Редактор отправил меня в длительную командировку. Я должен был сопровождать в поездке ответственных товарищей из Москвы, прибывших в Ханабад для изучения условий перехода на новый метод хозяйствования на селе, вплоть до создания отдельных семейных звеньев на хозрасчете. Два работника аппарата ЦК КПСС, к которым я непосредственно был прикреплен, один уже в возрасте, другой помоложе, оказались нормальные люди, во всяком случае ничего не напускали на себя. Старший был экономистом, а другой выдвинутый из глубинки. Приступали к делу мы с горного юга великой Ханабадской равнины.
— С чего же начнем знакомство? — спросил меня Николай Иванович, старший.
— С чайханы! — сказал я.
Он посмотрел на меня удивленно:
— С чайханы, так с чайханы.
Это была столица другой ханабадской республики. Не в сверкающую инородной бронзой и электричеством чайхану повел я их. И не в показательную столовую при городском парке с красным знаменем в углу. Километрах в пяти от города располагался кишлак, быстро становящийся городской окраиной. Там, напротив старого базара, было место, с которого я не в первый раз начинал знакомить приехавших сюда людей с подлинным Ханабадом.
Заведующий чайханой и давний мой знакомый, вышел к нам навстречу, обеими руками пожал руки гостей, нисколько не теряя достоинства. Все здесь было, как всегда. В глубине основательного сырцового строения стояла прохладная полутьма. Саманные стены хранят прохладу, когда снаружи за сорок. Самые различные люди находились здесь: они располагались на устланном кошмами деревянном помосте-тахте, сидели у столиков на полу. Это великий закон чайханы: каждый ведет себя так, как ему удобней. На краю тахта, притянув к голове шинель, спал солдат. Никто не беспокоил его, и разносчик чая с невозмутимой уважительностью обходил отдыхающего человека. У солдата было широкое рязанское лицо, и здесь это не имело никакого значения. Невольно вспоминалась первая заповедь Пророка: «десятую часть путешествующим, вдовам и сиротам…» Все было в порядке вещей.
Мы прошли на веранду, подпертую потрескавшимися столбами с резьбой. На дворе под кроной тысячелетнего платана сидели четверо стариков: важные, белобородые. Они пили чай с лепешками и беседовали между собой. Их цветные халаты вместе с небом отражались в воде древнего хауза. Места для воды здесь не меняются тысячелетиями, и кто знает, не смотрел ли в эту самую воду Двурогий Искандер, как зовут здесь великого македонца. Совсем недалеко отсюда вполне реально стоит над ущельем построенный им мост и ездят по нему самосвалы. Лишь доски из века в век меняются на каменных быках. А Двурогим его называли, потому что на голове у него росли рога, но не наружу, а острием внутрь. Когда он останавливался в своих завоеваниях, рога начинали колоть его мозг, причиняя чудовищную боль. Она заставляла завоевывать все новые и новые страны. Такое было наложено на него необыкновенное проклятие…

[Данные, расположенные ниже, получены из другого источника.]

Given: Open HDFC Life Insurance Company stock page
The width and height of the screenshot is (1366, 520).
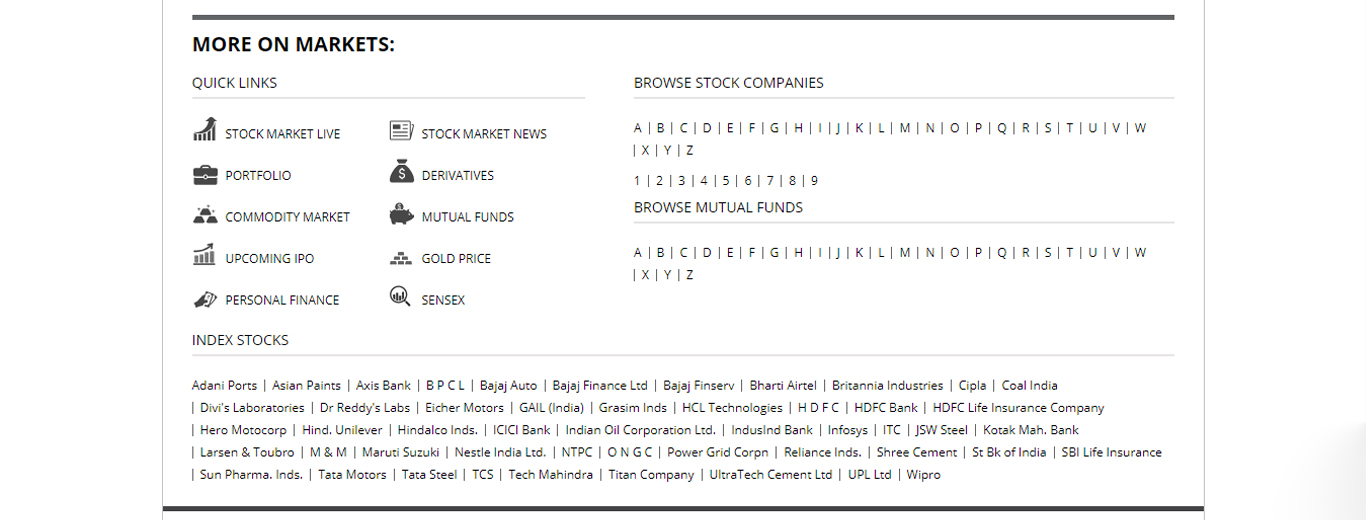Looking at the screenshot, I should (x=1018, y=408).
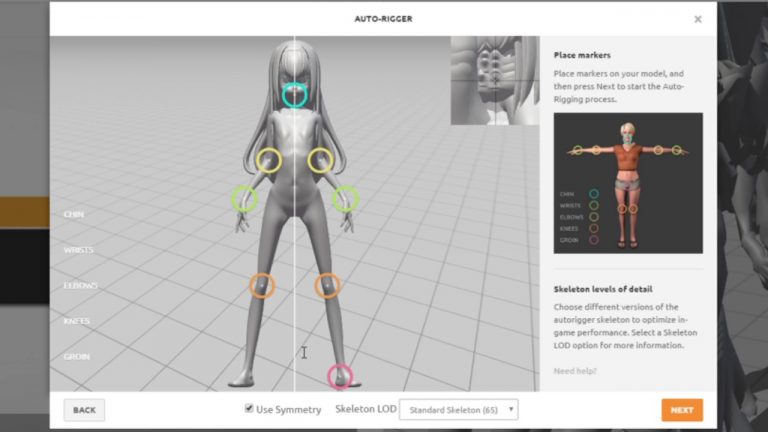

Мы тоже пьем чай, едим утреннюю самсу. А я пока что договариваюсь с заведующим чайханой о плове. Он варится тут же в огромном казане, и хоть мясо тут казенное, это очень хороший плов. Но я говорю не об этом плове. Вместе с заведующим иду я к сидящим у хауза старикам. Тот здоровается с ними, представляет меня и сообщает при этом, что я давний его знакомый и очень хороший человек. Я молча стою, в знак уважения опустив руки. Один из стариков окидывает меня строгим взглядом и остается удовлетворенным.